Collected data:
▽
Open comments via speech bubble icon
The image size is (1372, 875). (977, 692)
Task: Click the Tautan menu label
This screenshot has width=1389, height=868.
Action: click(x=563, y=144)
△
▽
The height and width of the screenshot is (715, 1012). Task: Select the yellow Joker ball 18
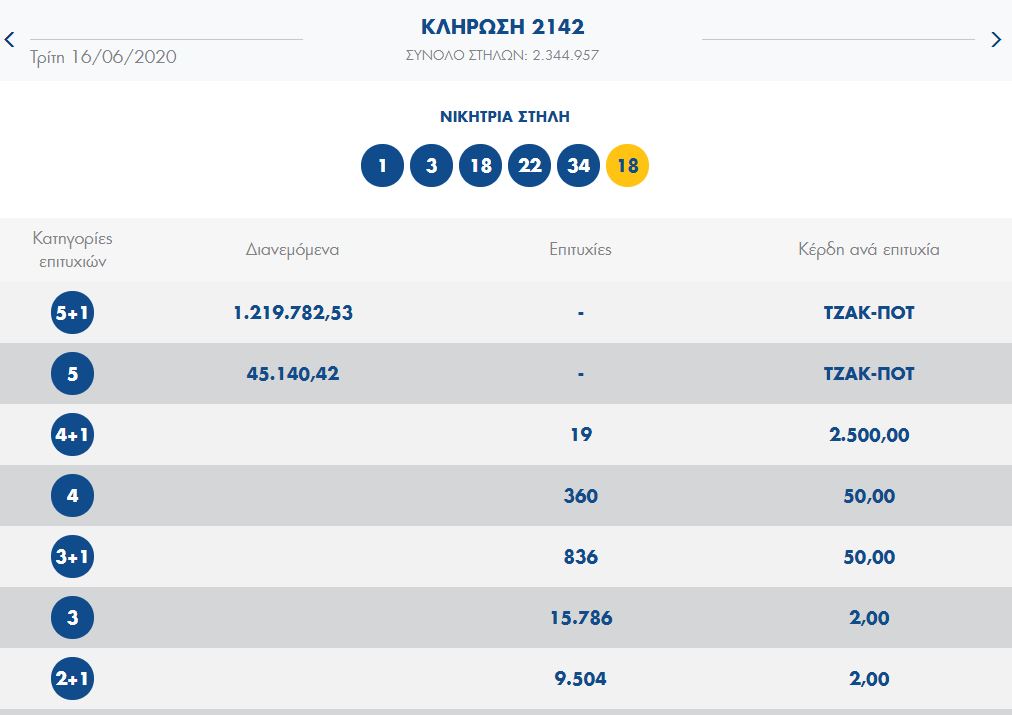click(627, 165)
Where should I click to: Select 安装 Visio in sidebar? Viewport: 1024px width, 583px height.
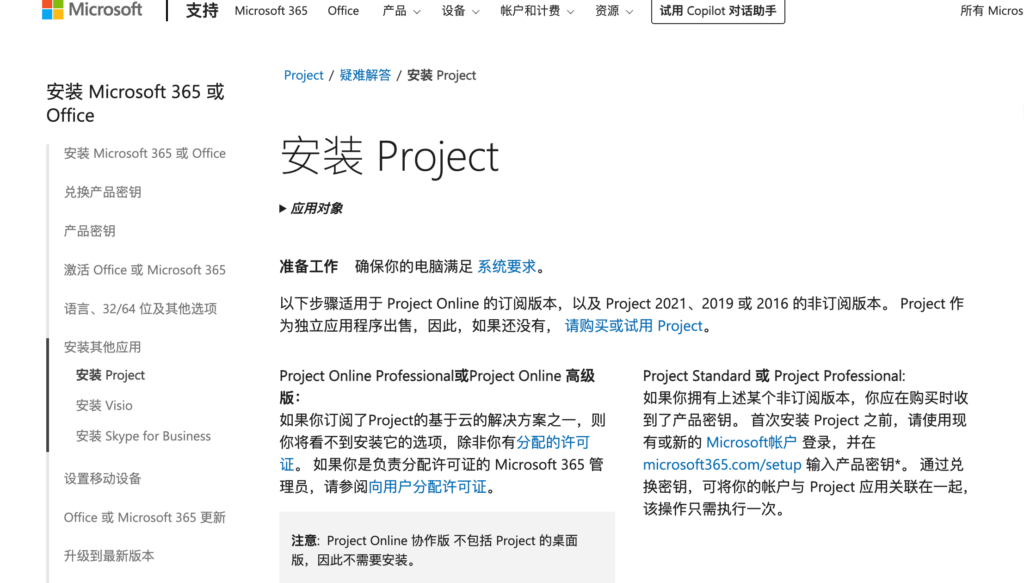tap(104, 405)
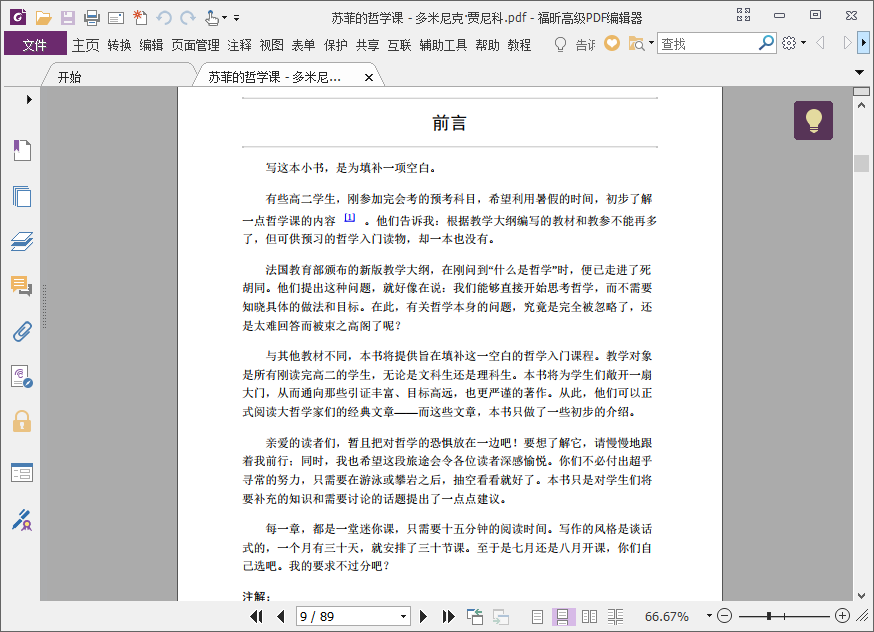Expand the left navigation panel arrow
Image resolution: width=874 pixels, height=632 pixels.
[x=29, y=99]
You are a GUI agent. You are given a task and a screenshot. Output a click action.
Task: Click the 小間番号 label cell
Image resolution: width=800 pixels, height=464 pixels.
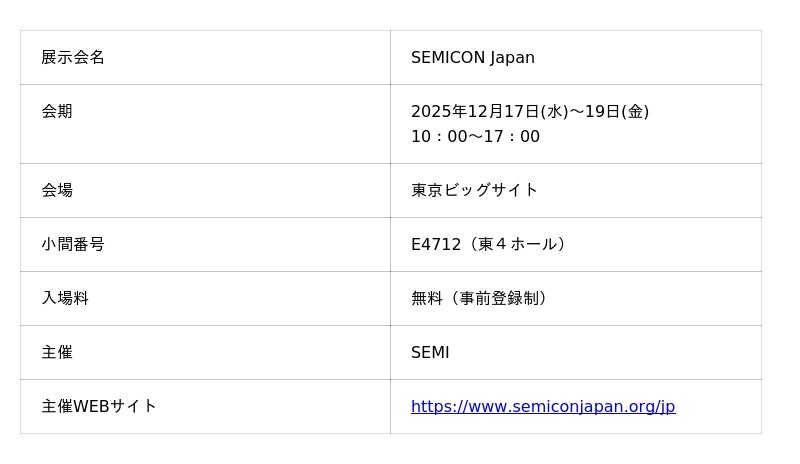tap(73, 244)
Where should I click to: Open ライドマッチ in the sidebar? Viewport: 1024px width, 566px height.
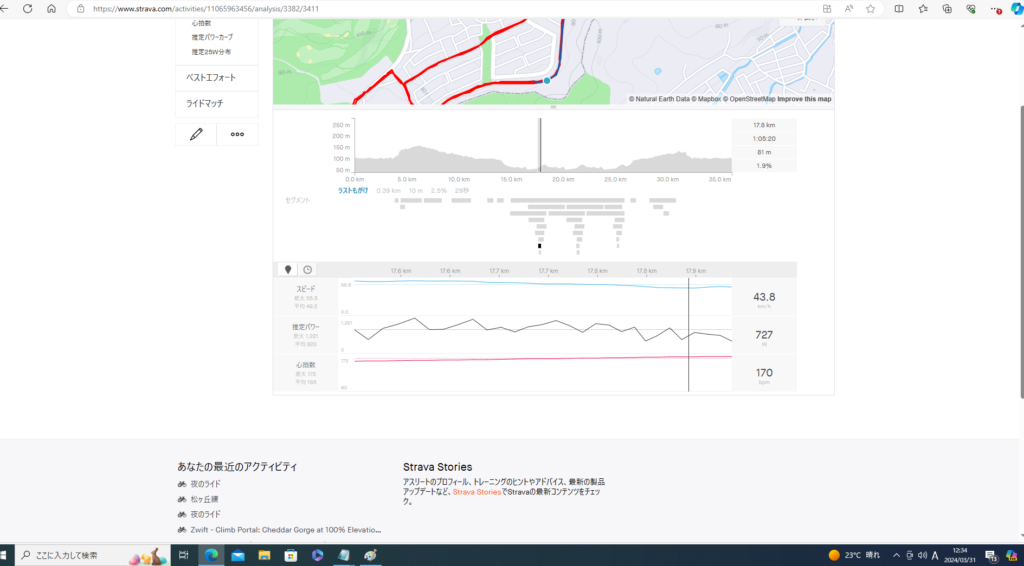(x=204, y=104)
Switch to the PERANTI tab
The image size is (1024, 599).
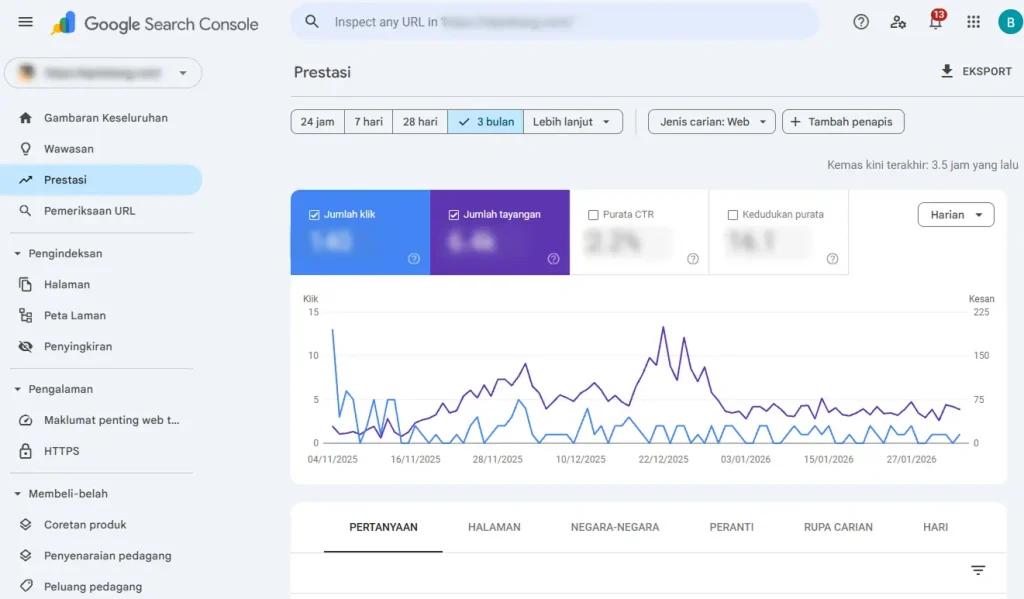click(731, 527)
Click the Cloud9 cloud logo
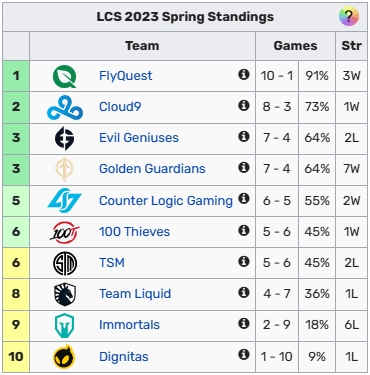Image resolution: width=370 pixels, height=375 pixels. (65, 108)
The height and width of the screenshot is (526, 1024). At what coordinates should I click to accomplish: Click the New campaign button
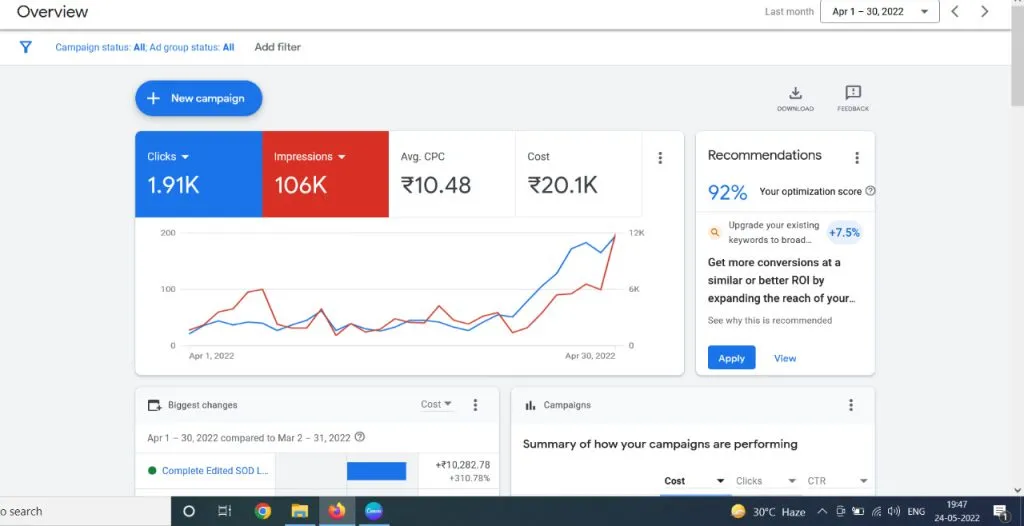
△
Work instructions:
An exact copy is needed. It runs from the line above containing "You are a GUI" down to the line containing "The height and width of the screenshot is (526, 1024).", both included, with no pictures.

Solution for this problem:
You are a GUI agent. You are given a task and a screenshot. Output a click action.
Task: Click the 小間番号 label cell
Image resolution: width=800 pixels, height=464 pixels.
tap(73, 244)
Where should I click to: Open ライドマッチ in the sidebar? Viewport: 1024px width, 566px height.
(x=204, y=104)
Switch to the PERANTI tab
The image size is (1024, 599).
click(731, 527)
Click the Cloud9 cloud logo
Image resolution: width=370 pixels, height=375 pixels. (65, 108)
The height and width of the screenshot is (526, 1024). At what coordinates should I click to accomplish: Click the New campaign button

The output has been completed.